Too much time in northern mountains where he didn’t belong.
He was laughing and slapping the backs of neighbors and people he knew, but the whole time, his head swiveled over them, searching.
It was the laugh she remembered. Allegra stood still and apart in the middle of the avenue.
She could hear her mother coming up behind her, talking and laughing.
Suddenly shy, she looked down to smooth her skirts and reached up to straighten the headscarf that had slipped as she’d run.
In that briefest moment, Johann closed the distance between them and stood before her, tears in those same topaz eyes she remembered so well.
Allegra’s hands trembled, and she reached out to touch his beard, speckled—impossibly—with gray.
At her touch, Johann folded her in his arms and buried his face in her hair.
“I’m home, Allegra.
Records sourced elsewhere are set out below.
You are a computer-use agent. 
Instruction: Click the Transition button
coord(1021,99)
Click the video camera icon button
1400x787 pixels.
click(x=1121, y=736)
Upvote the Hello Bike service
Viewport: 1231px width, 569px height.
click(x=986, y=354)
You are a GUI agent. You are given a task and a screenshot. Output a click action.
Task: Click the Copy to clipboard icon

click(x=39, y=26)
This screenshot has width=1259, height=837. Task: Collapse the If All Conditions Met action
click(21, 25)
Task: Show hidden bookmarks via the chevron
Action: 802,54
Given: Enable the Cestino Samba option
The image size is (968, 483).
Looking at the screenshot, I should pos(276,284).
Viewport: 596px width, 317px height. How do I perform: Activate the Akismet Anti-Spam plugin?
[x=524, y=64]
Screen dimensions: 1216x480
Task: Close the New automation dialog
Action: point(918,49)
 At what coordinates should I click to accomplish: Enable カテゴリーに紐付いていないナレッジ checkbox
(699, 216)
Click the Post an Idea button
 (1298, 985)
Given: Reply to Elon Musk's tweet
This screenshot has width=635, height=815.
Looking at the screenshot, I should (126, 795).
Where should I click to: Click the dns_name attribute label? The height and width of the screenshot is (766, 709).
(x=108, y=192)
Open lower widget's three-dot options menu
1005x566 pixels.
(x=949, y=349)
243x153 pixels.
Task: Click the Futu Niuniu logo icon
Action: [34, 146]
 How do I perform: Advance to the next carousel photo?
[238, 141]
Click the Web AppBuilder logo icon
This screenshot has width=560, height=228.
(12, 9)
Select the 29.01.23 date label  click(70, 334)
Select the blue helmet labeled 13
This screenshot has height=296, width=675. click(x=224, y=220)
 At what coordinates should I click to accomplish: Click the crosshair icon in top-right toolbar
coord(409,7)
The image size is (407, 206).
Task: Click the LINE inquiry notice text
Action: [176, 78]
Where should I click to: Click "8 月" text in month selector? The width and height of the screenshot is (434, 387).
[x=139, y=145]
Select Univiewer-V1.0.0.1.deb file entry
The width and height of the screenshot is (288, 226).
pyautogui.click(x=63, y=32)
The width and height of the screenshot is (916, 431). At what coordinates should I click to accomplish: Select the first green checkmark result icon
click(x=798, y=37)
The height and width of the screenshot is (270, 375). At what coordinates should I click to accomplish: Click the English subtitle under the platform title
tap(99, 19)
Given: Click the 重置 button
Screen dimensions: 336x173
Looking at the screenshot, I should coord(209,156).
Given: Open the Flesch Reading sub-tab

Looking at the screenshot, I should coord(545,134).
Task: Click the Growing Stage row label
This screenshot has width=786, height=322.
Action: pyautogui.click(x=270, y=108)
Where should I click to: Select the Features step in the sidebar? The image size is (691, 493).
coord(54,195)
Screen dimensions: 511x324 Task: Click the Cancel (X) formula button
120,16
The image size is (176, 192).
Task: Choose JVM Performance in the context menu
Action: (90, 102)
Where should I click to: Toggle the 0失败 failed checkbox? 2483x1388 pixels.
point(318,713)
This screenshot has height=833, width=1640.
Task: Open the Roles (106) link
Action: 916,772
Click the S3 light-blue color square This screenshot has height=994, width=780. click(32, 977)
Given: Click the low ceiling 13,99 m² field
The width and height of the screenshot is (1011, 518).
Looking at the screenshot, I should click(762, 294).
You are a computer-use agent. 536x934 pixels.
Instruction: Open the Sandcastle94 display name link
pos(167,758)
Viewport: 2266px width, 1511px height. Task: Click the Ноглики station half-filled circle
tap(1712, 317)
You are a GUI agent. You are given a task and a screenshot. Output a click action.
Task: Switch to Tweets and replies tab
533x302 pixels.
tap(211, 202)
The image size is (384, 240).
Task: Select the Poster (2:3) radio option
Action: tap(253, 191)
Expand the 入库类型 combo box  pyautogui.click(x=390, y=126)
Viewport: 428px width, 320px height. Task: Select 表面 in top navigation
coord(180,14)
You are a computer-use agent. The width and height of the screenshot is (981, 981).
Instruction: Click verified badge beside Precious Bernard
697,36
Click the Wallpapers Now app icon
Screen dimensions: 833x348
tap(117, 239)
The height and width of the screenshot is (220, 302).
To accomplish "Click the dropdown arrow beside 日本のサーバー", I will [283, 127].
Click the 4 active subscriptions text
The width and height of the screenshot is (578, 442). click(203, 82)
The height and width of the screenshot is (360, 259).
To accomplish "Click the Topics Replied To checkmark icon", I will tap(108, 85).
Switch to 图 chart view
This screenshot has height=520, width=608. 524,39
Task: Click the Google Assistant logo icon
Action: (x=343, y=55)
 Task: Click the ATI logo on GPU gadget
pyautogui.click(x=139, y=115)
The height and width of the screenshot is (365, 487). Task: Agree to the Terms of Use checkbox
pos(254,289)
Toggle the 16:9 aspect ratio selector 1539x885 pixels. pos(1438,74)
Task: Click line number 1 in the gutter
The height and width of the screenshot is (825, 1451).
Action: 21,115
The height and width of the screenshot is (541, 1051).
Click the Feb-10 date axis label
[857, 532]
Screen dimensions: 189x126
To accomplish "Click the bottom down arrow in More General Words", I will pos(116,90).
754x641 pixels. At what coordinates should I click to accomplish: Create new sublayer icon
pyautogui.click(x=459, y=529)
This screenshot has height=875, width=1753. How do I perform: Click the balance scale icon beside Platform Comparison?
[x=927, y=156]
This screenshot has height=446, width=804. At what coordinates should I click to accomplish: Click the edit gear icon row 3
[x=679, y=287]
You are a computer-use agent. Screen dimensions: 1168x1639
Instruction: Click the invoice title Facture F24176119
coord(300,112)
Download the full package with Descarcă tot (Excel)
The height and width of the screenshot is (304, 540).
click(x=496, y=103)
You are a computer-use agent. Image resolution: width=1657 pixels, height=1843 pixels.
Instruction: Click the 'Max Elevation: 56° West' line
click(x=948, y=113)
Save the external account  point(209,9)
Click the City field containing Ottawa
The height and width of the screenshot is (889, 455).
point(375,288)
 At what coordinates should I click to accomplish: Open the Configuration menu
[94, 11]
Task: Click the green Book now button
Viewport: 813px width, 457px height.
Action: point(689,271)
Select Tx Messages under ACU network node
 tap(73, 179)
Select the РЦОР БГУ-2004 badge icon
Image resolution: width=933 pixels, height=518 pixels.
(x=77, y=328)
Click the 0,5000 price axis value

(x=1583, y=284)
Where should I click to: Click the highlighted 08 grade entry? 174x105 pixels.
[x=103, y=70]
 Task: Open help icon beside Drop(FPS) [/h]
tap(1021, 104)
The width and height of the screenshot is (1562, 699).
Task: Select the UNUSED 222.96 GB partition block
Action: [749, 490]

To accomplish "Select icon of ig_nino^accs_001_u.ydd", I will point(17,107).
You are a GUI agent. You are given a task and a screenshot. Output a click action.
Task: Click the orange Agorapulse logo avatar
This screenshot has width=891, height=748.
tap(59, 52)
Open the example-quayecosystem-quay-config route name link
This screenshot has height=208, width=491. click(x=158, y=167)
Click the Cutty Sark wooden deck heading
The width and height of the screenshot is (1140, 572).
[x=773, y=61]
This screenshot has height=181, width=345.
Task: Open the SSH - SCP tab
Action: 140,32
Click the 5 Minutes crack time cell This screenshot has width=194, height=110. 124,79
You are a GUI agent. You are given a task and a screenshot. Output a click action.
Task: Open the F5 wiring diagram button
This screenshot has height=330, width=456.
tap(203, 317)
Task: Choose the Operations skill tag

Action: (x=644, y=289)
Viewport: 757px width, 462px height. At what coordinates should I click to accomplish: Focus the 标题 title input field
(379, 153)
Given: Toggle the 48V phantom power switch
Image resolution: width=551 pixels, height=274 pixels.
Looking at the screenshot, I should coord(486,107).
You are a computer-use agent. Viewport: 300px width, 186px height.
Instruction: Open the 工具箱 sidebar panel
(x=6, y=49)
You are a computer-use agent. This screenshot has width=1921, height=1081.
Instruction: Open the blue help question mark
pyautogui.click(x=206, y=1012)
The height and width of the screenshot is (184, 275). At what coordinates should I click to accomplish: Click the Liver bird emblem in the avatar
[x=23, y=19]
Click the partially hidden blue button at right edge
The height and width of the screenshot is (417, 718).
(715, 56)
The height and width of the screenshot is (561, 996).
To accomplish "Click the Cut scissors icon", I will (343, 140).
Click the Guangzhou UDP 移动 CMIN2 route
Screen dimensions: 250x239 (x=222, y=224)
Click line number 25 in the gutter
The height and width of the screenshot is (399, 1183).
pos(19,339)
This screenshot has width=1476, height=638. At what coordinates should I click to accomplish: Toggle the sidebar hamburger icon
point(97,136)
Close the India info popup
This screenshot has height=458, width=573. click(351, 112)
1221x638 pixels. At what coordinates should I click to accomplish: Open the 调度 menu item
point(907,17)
It’s really me. You’re really you. You can’t imagine how I’ve missed you.”
“Oh, yes, I can,” she whispered into his ear. “You’re never leaving again. I may not even let you out of my sight on that boat of yours.”
Allegra’s reverie was interrupted by her mother’s cry of surprise. She turned to see that she, too, had stopped short on the road and was staring in disbelief at the crowd around the wagon. Nicholas! Nicholas had come home!
“I brought a surprise with me,” Johann said. “We met at the station, coming home at the same time. Lorenzo was more than happy to bring one more.”
Allegra’s mother fell upon Nicholas, weeping openly.
Then, she held him at arm’s length and looked him up and down as Allegra had Johann.
Was he all in one piece? They would learn later he’d lost the hearing in one ear from a too-near artillery explosion, but otherwise, he was only thin and weary, and that they could fix.
Given her chance, Allegra embraced her brother, burying her face in his chest. Pieces of their shattered family were settling back into place, and her heart swelled with gladness.
A spontaneous party broke out in the avenue, as neighbors and shopkeepers poured out to welcome them back, bearing bottles of wine.
The baker dragged a table out into the street and laid out fresh bread and cheese, and others brought small sweets and sliced sausages.
They suspended business for the day and brought out mandolins, organettos, and launeddas to play as people danced, black skirts twirling and flashing red and green above their stamping boots.
Allegra and Johann laughed and danced along with them, the war and their recent losses suspended in the music and frivolity.
There was a time for mourning and a time for dancing, and sometimes they overlapped in a surreal merging of currents.
Four men had left four years ago at that first calling-up departure, with many more to follow. Today, only two of those original four had returned, and the absence of the others wasn’t lost on anyone. Later, there would be quieter visits to the families’ homes with food and sober conversation.
As the afternoon wore on, the music wound down and the wine bottles emptied.
The crowd dispersed. The pescatori would be coming in with their catches, and there were sheep to gather, meals to prepare, children to tend.
Her father would walk in that night to see his son at his table.
Although part of her would have loved to have seen their reunion, more than anything she wanted to go home, finally, with Johann.
Allegra kissed her mother and brother as Johann pulled her toward their home.
Allegra noticed he couldn’t stop breathing deeply, filling his lungs with the island air.
She skipped along beside him like a girl, her shyness gone.
When they rounded the bend in the path and their little home came into view, Johann stopped short and took it in.
“There were so many times when I wasn’t sure I’d see this again,” he admitted. “Or you.”
Allegra took his hand and squeezed, as if to reassure him it wasn’t his imagination. Together, they walked toward home.